EXERCISE AIM
The lines to repeat are those below from the one containing "You are a computer-use" down to the one containing "Open the 'Audio original' link", both included; reproduce them exactly and nothing else.

WORKING DATA
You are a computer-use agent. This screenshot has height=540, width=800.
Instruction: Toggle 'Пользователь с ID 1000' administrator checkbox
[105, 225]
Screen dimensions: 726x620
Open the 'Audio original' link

--

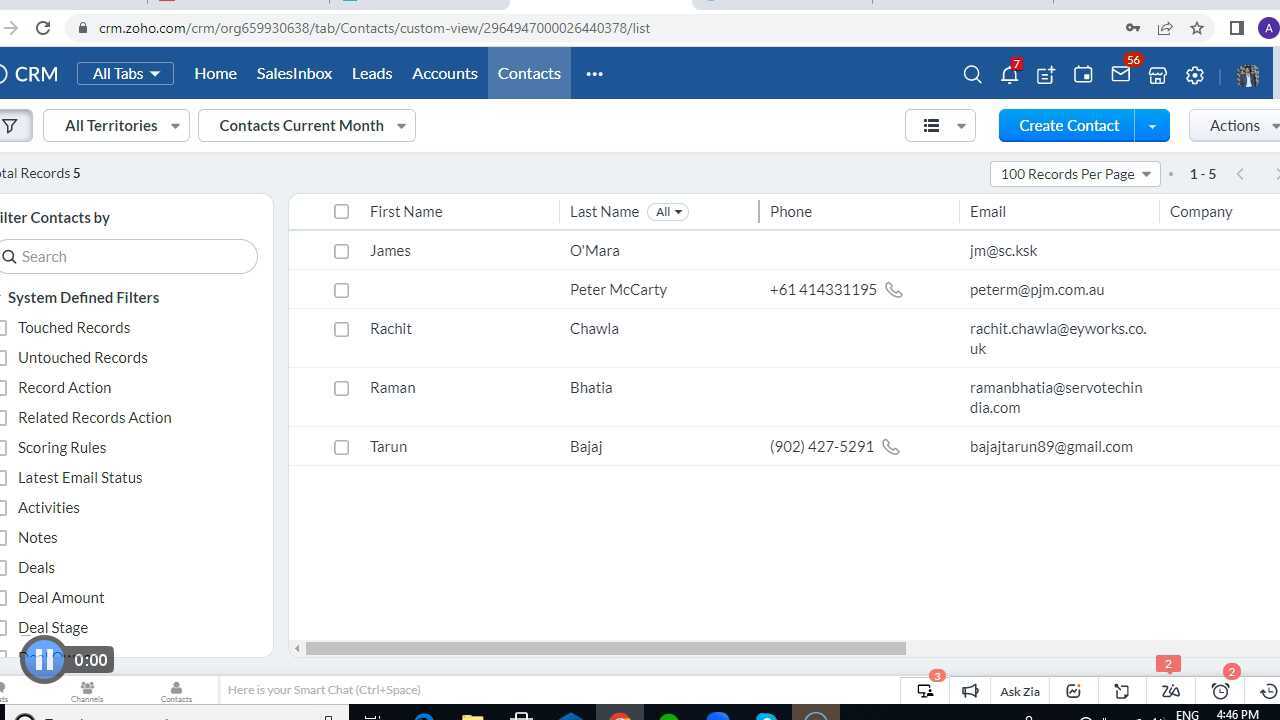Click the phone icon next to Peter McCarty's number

OUTPUT BELOW
You are a computer-use agent. This screenshot has height=540, width=800.
Instruction: Toggle 'Пользователь с ID 1000' administrator checkbox
[105, 225]
Screen dimensions: 726x620
Open the 'Audio original' link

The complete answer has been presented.